A mystery is not something of which we can know nothing; a mystery is something of which we cannot know everything. Even when we see God face to face and know God as God is, we will still be dealing with mystery. Our limited intelligence cannot comprehend the immensity of God.

There are times when we are a mystery to ourselves; why did I do that, why did I say that? Why do I feel this way? We can’t figure it out.

Our lives began out of the love relationship of our parents and you are in relationships with your children. Our present social distancing helps to appreciate how important our relationships mean to us. We miss being with one another. Fr. Brando and I miss you good people at our Sunday celebration of Mass.

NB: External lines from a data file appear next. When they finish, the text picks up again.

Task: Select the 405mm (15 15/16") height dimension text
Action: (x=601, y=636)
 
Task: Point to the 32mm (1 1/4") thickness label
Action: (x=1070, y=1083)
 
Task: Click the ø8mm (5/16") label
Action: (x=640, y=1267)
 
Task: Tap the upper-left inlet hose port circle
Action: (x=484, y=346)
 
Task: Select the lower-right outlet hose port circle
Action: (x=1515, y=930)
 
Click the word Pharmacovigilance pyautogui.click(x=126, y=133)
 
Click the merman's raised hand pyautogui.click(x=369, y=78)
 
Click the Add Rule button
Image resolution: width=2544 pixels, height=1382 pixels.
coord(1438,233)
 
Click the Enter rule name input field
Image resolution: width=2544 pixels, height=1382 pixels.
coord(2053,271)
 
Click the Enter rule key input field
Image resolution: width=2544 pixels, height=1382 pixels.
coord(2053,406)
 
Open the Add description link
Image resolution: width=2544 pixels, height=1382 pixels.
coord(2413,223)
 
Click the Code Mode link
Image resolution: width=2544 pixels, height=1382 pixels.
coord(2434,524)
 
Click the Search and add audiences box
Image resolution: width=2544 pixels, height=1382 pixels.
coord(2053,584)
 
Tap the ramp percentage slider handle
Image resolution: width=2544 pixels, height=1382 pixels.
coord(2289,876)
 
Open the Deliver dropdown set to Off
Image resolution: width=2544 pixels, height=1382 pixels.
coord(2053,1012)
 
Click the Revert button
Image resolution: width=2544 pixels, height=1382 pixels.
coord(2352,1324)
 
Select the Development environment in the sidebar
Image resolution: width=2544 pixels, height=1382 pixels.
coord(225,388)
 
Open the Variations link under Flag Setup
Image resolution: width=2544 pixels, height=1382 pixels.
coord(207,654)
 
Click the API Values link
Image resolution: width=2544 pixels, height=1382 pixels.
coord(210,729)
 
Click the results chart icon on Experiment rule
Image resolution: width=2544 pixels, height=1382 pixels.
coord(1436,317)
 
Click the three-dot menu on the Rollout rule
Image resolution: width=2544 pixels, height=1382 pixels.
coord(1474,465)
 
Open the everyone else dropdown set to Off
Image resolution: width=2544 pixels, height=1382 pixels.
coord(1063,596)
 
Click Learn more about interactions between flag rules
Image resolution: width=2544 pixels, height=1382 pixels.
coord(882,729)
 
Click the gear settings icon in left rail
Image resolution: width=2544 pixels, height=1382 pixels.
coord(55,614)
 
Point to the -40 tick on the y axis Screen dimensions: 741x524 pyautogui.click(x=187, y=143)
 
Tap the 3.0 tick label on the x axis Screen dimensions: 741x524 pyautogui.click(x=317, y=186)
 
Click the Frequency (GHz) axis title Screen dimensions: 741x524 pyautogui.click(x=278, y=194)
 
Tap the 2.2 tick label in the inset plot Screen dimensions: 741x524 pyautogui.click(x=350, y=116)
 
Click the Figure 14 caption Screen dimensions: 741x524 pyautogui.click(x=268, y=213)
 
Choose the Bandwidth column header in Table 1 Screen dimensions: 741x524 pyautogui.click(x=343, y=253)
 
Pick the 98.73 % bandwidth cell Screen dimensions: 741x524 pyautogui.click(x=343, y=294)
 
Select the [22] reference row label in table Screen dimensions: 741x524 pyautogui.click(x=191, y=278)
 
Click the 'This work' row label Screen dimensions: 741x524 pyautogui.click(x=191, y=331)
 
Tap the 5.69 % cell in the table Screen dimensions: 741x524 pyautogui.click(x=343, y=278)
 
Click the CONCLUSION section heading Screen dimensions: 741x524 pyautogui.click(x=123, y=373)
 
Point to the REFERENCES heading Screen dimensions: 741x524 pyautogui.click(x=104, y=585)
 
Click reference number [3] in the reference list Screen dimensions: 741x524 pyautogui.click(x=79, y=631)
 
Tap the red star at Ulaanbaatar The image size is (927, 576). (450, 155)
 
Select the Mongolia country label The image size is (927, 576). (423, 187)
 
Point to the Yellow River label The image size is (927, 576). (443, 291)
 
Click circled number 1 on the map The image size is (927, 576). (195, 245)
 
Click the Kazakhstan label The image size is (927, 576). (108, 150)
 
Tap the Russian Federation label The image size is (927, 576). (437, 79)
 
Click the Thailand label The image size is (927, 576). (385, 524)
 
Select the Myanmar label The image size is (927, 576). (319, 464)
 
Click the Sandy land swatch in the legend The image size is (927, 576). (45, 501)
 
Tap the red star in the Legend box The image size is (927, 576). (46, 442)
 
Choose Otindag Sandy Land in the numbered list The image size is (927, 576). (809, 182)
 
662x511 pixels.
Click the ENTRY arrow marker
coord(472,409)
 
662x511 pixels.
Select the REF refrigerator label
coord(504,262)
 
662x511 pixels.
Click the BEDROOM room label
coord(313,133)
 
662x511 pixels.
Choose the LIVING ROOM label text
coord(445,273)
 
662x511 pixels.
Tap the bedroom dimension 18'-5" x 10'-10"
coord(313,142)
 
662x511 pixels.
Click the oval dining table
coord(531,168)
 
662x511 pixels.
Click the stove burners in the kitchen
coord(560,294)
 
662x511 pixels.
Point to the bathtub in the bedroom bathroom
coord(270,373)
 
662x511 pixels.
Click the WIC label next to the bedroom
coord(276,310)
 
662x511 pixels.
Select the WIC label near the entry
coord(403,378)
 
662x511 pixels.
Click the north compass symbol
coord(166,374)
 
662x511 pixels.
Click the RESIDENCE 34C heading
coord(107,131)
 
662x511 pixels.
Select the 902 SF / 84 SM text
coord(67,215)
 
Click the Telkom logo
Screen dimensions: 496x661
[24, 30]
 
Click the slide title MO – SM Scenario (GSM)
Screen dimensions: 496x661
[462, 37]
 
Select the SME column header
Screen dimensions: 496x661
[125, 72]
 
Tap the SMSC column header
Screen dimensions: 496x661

The validity of our lives as Christians is determined by the quality of our relationships with the people who come into our lives. Matthew’s description of our final judgement is all about our relationships. ‘I was hungry and you fed me, thirsty and you gave me drink, naked and you clothed me, sick or in prison and you came to me.’ Christ is saying, you were there for me, now I am here for you.

This past week the most heard words in the world’s media are the plea of George Floyd, “I can’t breathe.” That plea might ask us to question, is there anyone with whom I am in a relationship who may be saying to me, I can’t breathe? I can’t breathe because you smother me, you control me, and you manipulate my life.

It’s an uncomfortable question, but it might be worth asking. Or do we encourage family and friends to breathe the fresh air of growth and becoming and affirmation?

The movie ‘As Good As It Gets’ tells of the stressful relationship between Jack Nicholson, a compulsive, self-centered author and Helen Hunt, a waitress, a single mother with a sick child. At one point she is so frustrated with his odd behaviour, she asks him why he wants to be her to be his friend. He answers, ‘because you make me want to be a better person.’ You make me want to be a better person.

In our relationship with Jesus he is constantly nudging us, challenging us to be a better person. Love one another as I have loved you. Accept one another as I have accepted you. Forgive one another as I have forgiven you.’Our relationships with family and friends are at its best when it is based on that desire; to make each other a better person.

As we continue to celebrate this feast of the Blessed Trinity, this feast of relationships we pray for the ability to always live in holy, life giving, life sustaining, life – healing relationships with all those who come into our lives.